**EXCERPT TO READ**
·····
I have permission to do occasional clips so please consider this clip from Looking For Love In All The Wrong Places?
Looking For Love In All The Wrong Places?…You are all very much aware of the change in market tone and sentiment over the last four months. Strategists and investors fretting over rapidly deteriorating macro leading economic indicators (remember the ECRI reaching levels always consistent with recession?) and contemplating the possibility of a double dip has given way to these same folks now trying to one up each other in putting forth ever higher domestic GDP growth estimates for the new year. Goldman (Jan Hatzius) has been a poster child example of this about face, but they have plenty of company. The transition is not hard to understand. With the heavy POMO started in September, followed up by QE2, and now the tax cut extension legislation that should add about $400 billion of “new” fiscal stimulus in 2011, we better have an improved outlook. Certainly THE issue as we move into 2011 is the potential for organic economic growth, or otherwise. Personally, we just can’t put a big “multiple” on marginal stimulus (read borrowed money) additions to macro near term economic expansion. But this issue will not become relevant until 2011 is well underway.
As we see it, one of the really big keys for economic and we believe ultimately financial market performance in the new year will be first, whether corporations spend their currently amassed “savings”. It’s more than well known that through both operations and borrowing in a generationally low interest rate environment, corporations are sitting on top of a boatload of cash at the moment. We’re already seeing the M&A; deals primarily in tech and health care sectors taking place. Secondly, again if QE2 is to be effective, corporations must spend their cash domestically, and not let that cash “leak” into foreign direct investment and/or capital markets. Preferably, corporations would spend their cash domestically on productive investment. Even we’ll admit, that would be bullish. And crazily enough, it would be in stark contrast to what we believe are the misguided policies of the Fed and US government over the last three years.
Right to the key point of this portion of the discussion that happens to be a question and will hopefully become clear as we look at a few longer term data points. Why has the Fed and Administration focused their monetary and fiscal policies virtually exclusively on consumption when it is productive investment that is the key to longer term sustainable economic health and ultimately growth?
The Fed and Administration are carrying out a failed longer term policy of focusing virtually exclusively on trying to stimulate consumption. Unless they change their ways, and fast, it will only be the corporate sector that can truly save the day for the longer term sustainable health of the US economy. Keep an open mind and let’s walk through a bit of history.
The top clip is self explanatory. You may also remember, and we will not drag you through it again, that US credit market debt relative to GDP began a three decade acceleration in the early 1980’s leading up to the recent peak of a generational credit cycle.
We believe the message of the combo chart above is as clear as a bell. As consumption became an ever larger piece of US GDP over time, the ten year rolling average of US GDP growth went into longer term rate of change decline.
The point is that debt financed consumption pressured the longer term growth rate of US GDP over time as consumption adds nothing back to the longer term infrastructure and productive capacity of the economy itself.
·····
**PROVIDED DATA**

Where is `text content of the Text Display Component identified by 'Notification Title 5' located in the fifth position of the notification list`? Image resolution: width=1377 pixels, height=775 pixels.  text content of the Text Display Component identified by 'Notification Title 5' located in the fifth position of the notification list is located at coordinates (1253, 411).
·····
**WORK TO DO**
A. Answer these questions from the market commentary:
(i) About how much "new" fiscal stimulus should the tax cut extension legislation add in 2011?
(ii) In which sectors are the M&A deals primarily taking place?
(iii) When did US credit market debt relative to GDP begin its three decade acceleration?
B. Return everything in the market commentary from "We believe the" down to "of change decline.", copied word for word.
None of the data is needed here.

**TASK-BY-TASK OUTPUTS**
A.
(i) About $400 billion
(ii) Tech and health care
(iii) In the early 1980's

B.
We believe the message of the combo chart above is as clear as a bell. As consumption became an ever larger piece of US GDP over time, the ten year rolling average of US GDP growth went into longer term rate of change decline.